In talking with parents, it’s not infrequent that I heard a sentiment similar to:

“What is the value in graphical programming? Don’t real programmers use text languages? Should we really be simplifying it, if they’ll have to learn a different kind of programming later?”

During these discussions, I find that I could not agree more with the points being raised. My job involves writing a fair amount of code, and I would be laughed out of any room for suggesting to use Scratch, Blockly, or any of their kin to implement a product design specification.

Certainly, the only purposeful way to learn programming is to jump in to what is needed at a professional level. In fact, it’s an educational model that I believe needs to be more widely implemented. For any subject, students should be introduced to the concepts at the same time as the professional tools. There are numerous examples of even young children who are up to the challenge, so why should we not try to teach every child in the same manner? Computer science is, after all, only for professional programmers.

With this in mind, I propose the following humble changes:
• When being introduced to basic arithmetic, students should be shown how addition and subtraction are used in the evaluation of harmonic series for estimation of non-real numbers. Math is only for mathematicians.
• When learning about the Earth’s unique ability to readily support human life, children should learn in parallel how to properly maintain cell cultures, with an emphasis on maintaining a sterile control environment in a laboratory setting. It is a basic professional process that is a fundamental component in determining what is and is not alive. Science is only for scientists.
• Snap-together plastic robots are a common method to teach children the fundamentals of both programming and of mechanical engineering. However, if a child is unable to simultaneously learn professional welding techniques, such as ones needed in the construction of an extraterrestrial rover, their interest should perhaps be directed elsewhere. Engineering is only for engineers.
• Early in a child’s Physical Education curriculum, they learn the benefits of stretching as a component of exercise. This should be expanded to include knowledge of professional level physical therapy. If detailed muscular knowledge is uninteresting or too difficult for the student, they should defer stretching, and perhaps all exercise, until more fully ready. Physical Education is only for medical professionals.
• Shortly after mastering the alphabet, children should be tasked to write a story. Many children enjoy writing from even a young age. However, all children should be required to submit their stories to a publisher, and to successfully have their work published. If they cannot, they certainly should not waste their time learning further forms of expressive writing. Writing is only for authors.
• Many children dream of becoming president. If, after watching Schoolhouse Rock, a child cannot even begin to get a post office renamed, their dream of high elected office, much less president should be discouraged [1]. Civic engagement is only for politicians.

It is a great blessing when children discover their passions early in life. By introducing professional level tools and requirements to younger and younger children, we should be able to isolate their true callings earlier, or at least, prepare them for the professional workforce by a much younger age. That is, of course, the principle goal of education, and we should strive to make it the exclusive one.

[1] An exception can be made here if money earned from lemonade stand fundraisers is deposited into a Political Action Committee designed to lobby for renaming local post offices.

> _PROVIDED MATERIAL_
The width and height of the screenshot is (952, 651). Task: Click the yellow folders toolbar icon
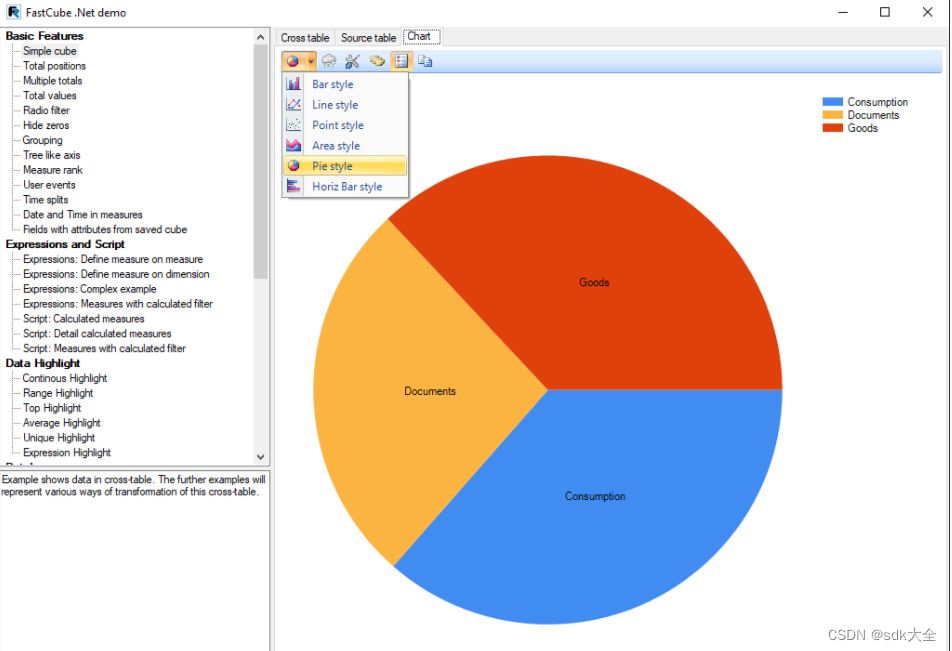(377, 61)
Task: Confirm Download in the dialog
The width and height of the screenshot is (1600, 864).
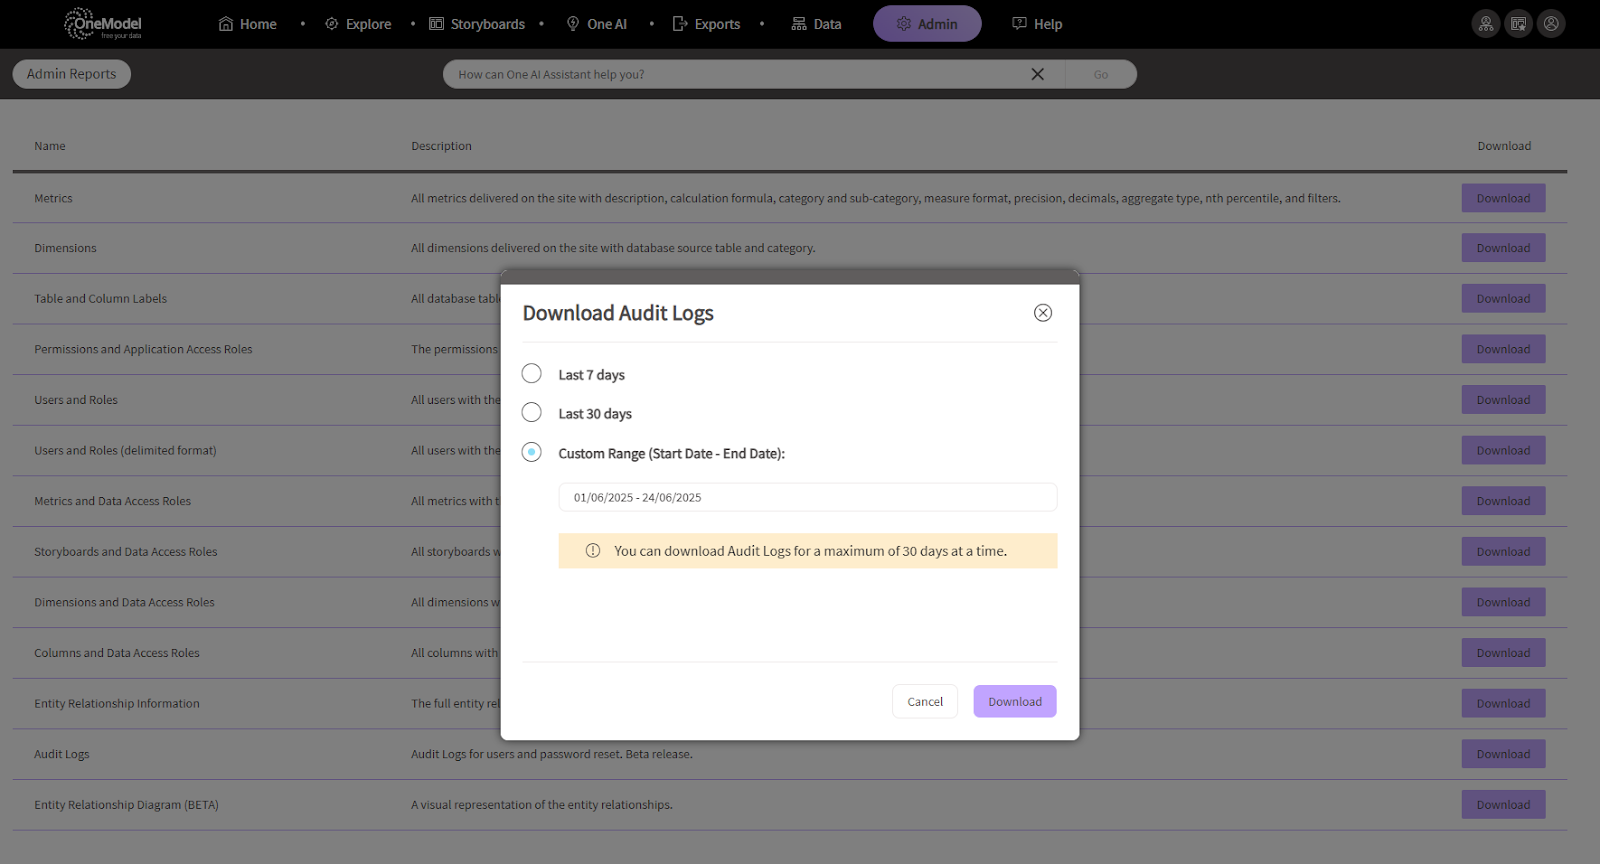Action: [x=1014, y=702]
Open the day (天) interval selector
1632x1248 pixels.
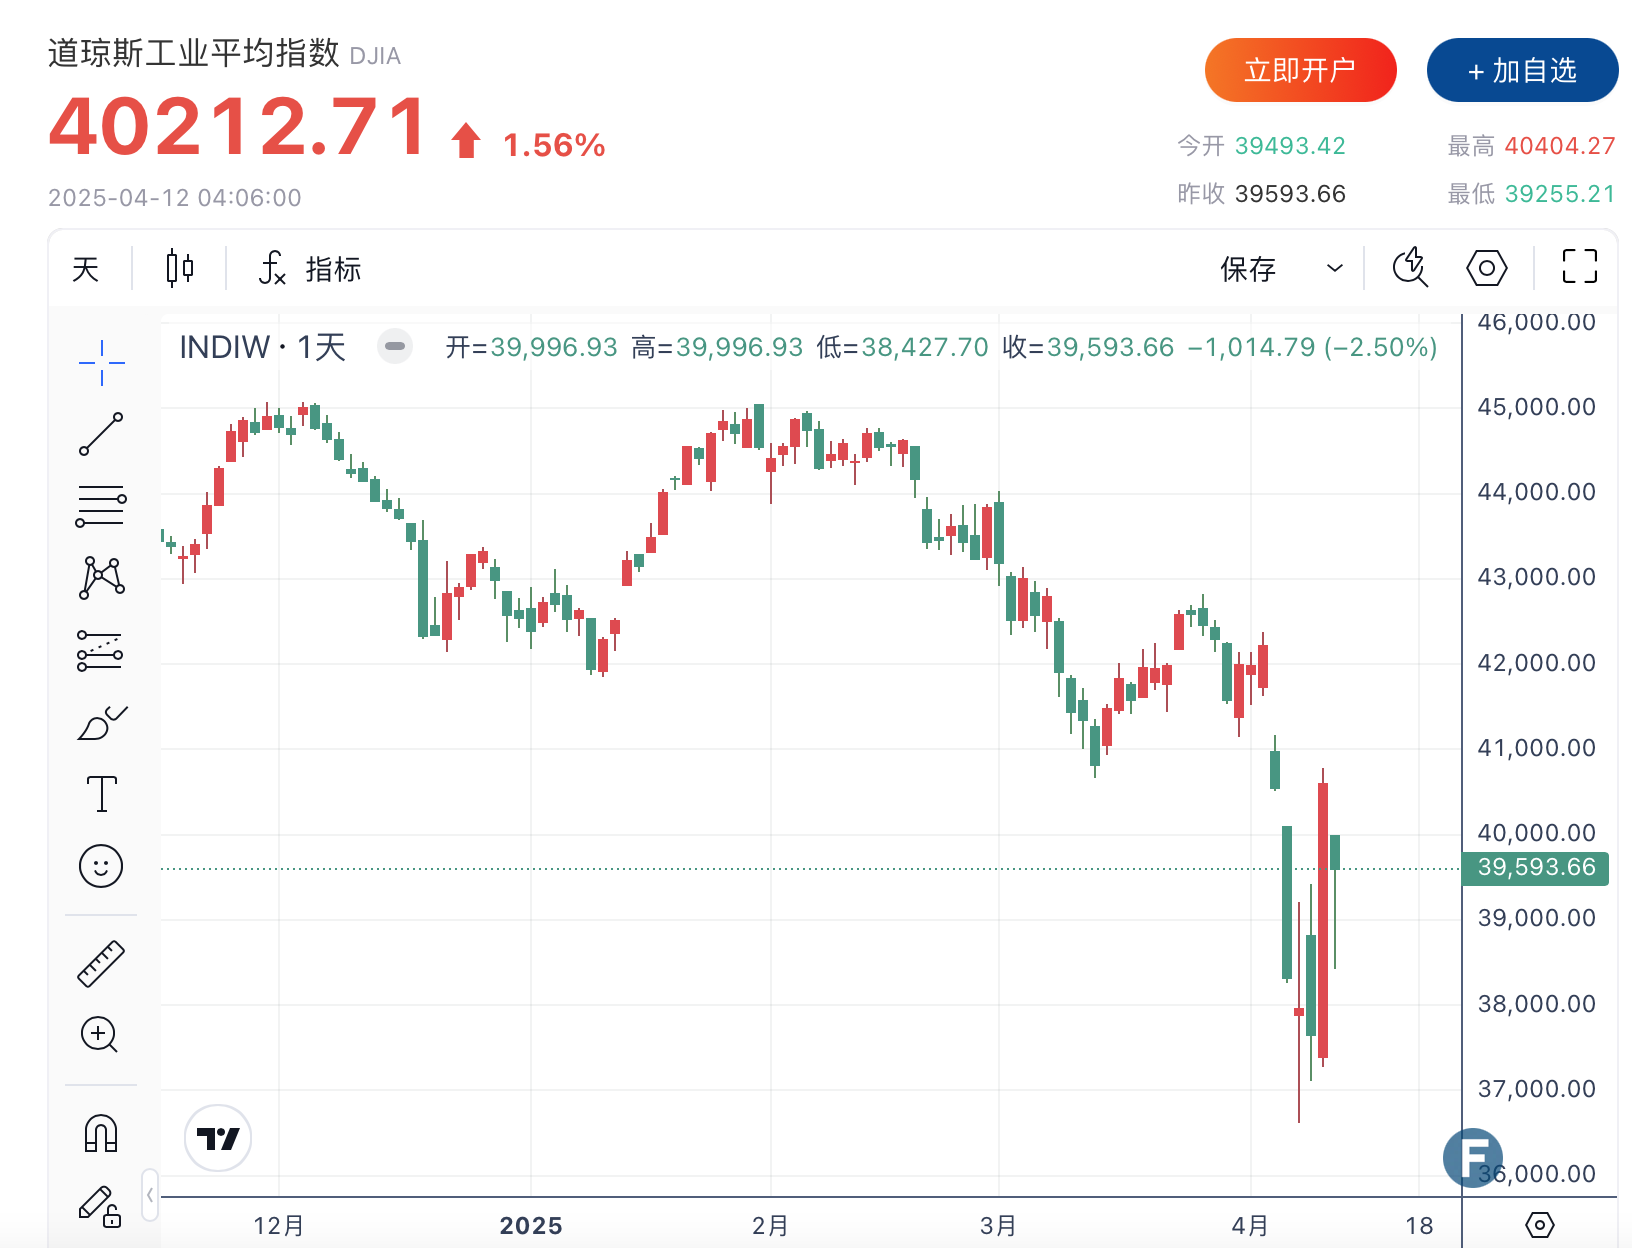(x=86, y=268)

---

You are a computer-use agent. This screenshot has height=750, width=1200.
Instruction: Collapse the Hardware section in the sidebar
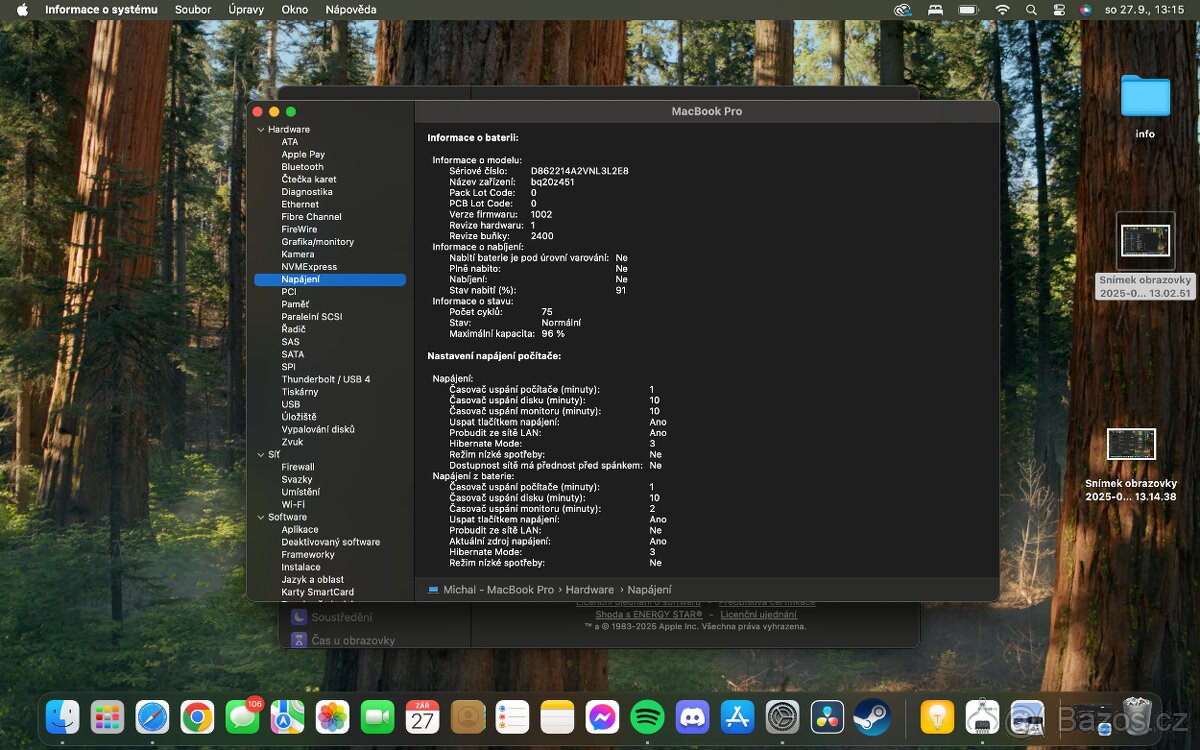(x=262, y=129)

* * *

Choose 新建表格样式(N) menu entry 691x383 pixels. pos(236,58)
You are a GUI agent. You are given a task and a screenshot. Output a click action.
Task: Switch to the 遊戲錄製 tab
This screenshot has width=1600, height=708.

> _THE TASK_
In the piece on teaching children programming, change "Computer science" to "Software engineering" and write out everything from "Certainly, the only" down to "only for mathematicians.".

> _COMPLETED EXERCISE_
Certainly, the only purposeful way to learn programming is to jump in to what is needed at a professional level. In fact, it’s an educational model that I believe needs to be more widely implemented. For any subject, students should be introduced to the concepts at the same time as the professional tools. There are numerous examples of even young children who are up to the challenge, so why should we not try to teach every child in the same manner? Software engineering is, after all, only for professional programmers.

With this in mind, I propose the following humble changes:
• When being introduced to basic arithmetic, students should be shown how addition and subtraction are used in the evaluation of harmonic series for estimation of non-real numbers. Math is only for mathematicians.